The rainy season has arrived with full force; each day brings rain, rivers of rain.  The streets of San Miguel become streams and creeks overflowing on to sidewalks.  Drains cannot contain the water and so reverse pour forth like a busted water line.  On Friday, I was painting when the heavens opened.  The studio stayed dry for the most part, a leak here or there.  I had to close the door to keep the water from spilling inside.  I thought surely it would stop.  Finally I just had to brave the elements and clean up the best I could and head back home.  There was no dry place to cross the streets.  Traffic was nearly halted.  Umbrella in hand, I carried my backpack on my front in the attempt to keep its contents dry.

There was nothing to do but to step into the rush of water; nothing else to do but step right into it, no going back only forward.  When I made it to the Jardin, streams met streams.  And, there they were: the children dressed in school uniforms, released for the weekend, playing in the water.  They carried no umbrellas; they had given themselves over to the deluge and the simple, unafraid joy of playing, splashing, and jumping in the “river.”  It made me smile.

I, who had so carefully tried to stay dry, found myself, shoes and clothes, soaked nonetheless. And here these children embracing what was clearly beyond their control.

I continue to paint and pray and play in San Miguel even in the rain.

I have keys to the house here.  Keys to the studio to paint.  And there is a key in the studio to the share restroom.  The key is tied with a string on to a stick.  Somehow on Monday the key to the restroom came loose and was lost.  We did not realize it until Tuesday.  It had come loose, fallen, not realized until the need was there to unlock the door.  We searched; no key.  We asked at the business in front; no key.  The woman next door opened the restroom for us, telling us that losing the key was a grave sin.

If we could not find it, we would have to borrow another key and have one made.  Perhaps, the gardener had found it as he was cleaning.  We would ask when he arrived on Wednesday.  We awaited his arrival.  “Sir, we lost the key to the bathroom on Monday.  Perhaps, did you find it?”
Out of his pocket, he drew out the key with the string still to it.  The gardener had found it, as though it had been discarded, forgotten, dropped in the busy-ness of other things.

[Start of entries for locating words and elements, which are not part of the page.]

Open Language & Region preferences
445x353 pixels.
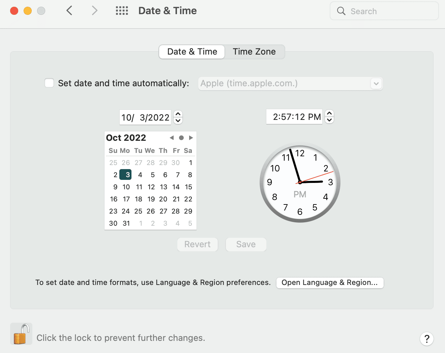click(x=330, y=283)
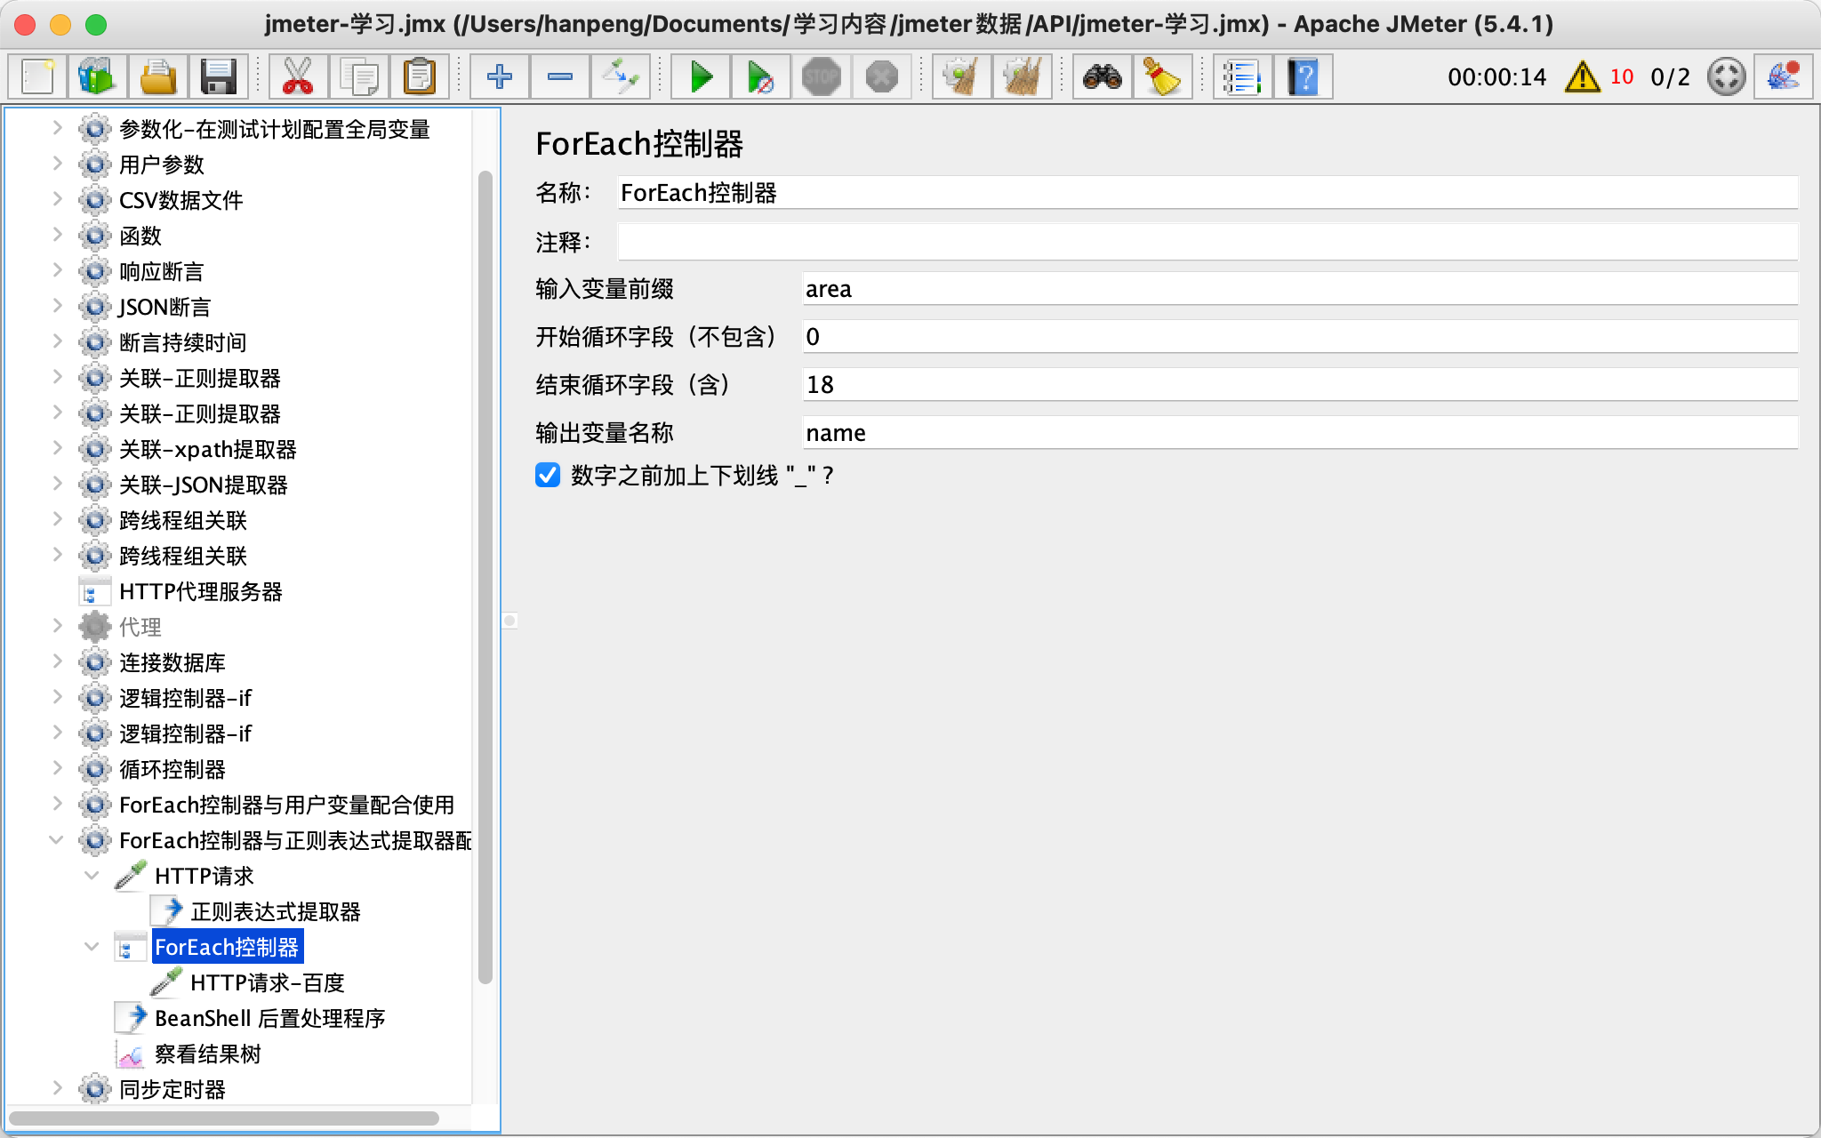This screenshot has width=1821, height=1138.
Task: Click the green Start test button
Action: pyautogui.click(x=701, y=77)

I’ve retied it in hopes that it will stay.  But it has come loose before.  It is though if ignored it will find its way loose by inattentiveness – who knows exactly.

The key is not the thing; it is but a way to open what is needed, protecting what needs protecting, and without, difficult to unlock and gain entrance.

Perhaps I see, perhaps I don’t.  Perhaps I am ignorant, not seeing what I need to see, saying what I need to say, or wanting something that is not mine to be had.

Guard the key.  Hold it lightly.

God, there are things beyond my control and beyond my knowing.  How does one know the heart?

12 x 16 oil on canvass
I’ve been wondering how much progress I have made with my painting.  I seem to have more questions than answers.  Although, I have found myself thinking about how the looser style fits with theme of the luminous darkness – if it does?  The connection that started was that of the notion of the beauty of imperfection.  The looser style is not “perfect;” some lines are not completely straight, colors may be odd – but in it is a beauty that is difficult to describe, perhaps in the “brokenness” of our lives, the unexpected color, how things come together to convey something left to the viewer, an invitation into what is there and more.  Like the question laid out that is not too quickly answered because in the wrestling with the question for the “other” – there is the encounter, not in providing too quickly the answer which may be mine but not necessarily yours.  It is not just leaving something to the imagination; it is in the wrestling – my life, your life.

So, the painting does not need to look like “John” or “me.”  The response of the viewer (or the question) does not need to be “That doesn’t look like _____.” Perhaps it is more of an open hand outstretched.  “Take what you will.  I am not giving you your answer or even your question.  Simply this; take of it what you will.”


Fellow traveler, I, too, have my questions.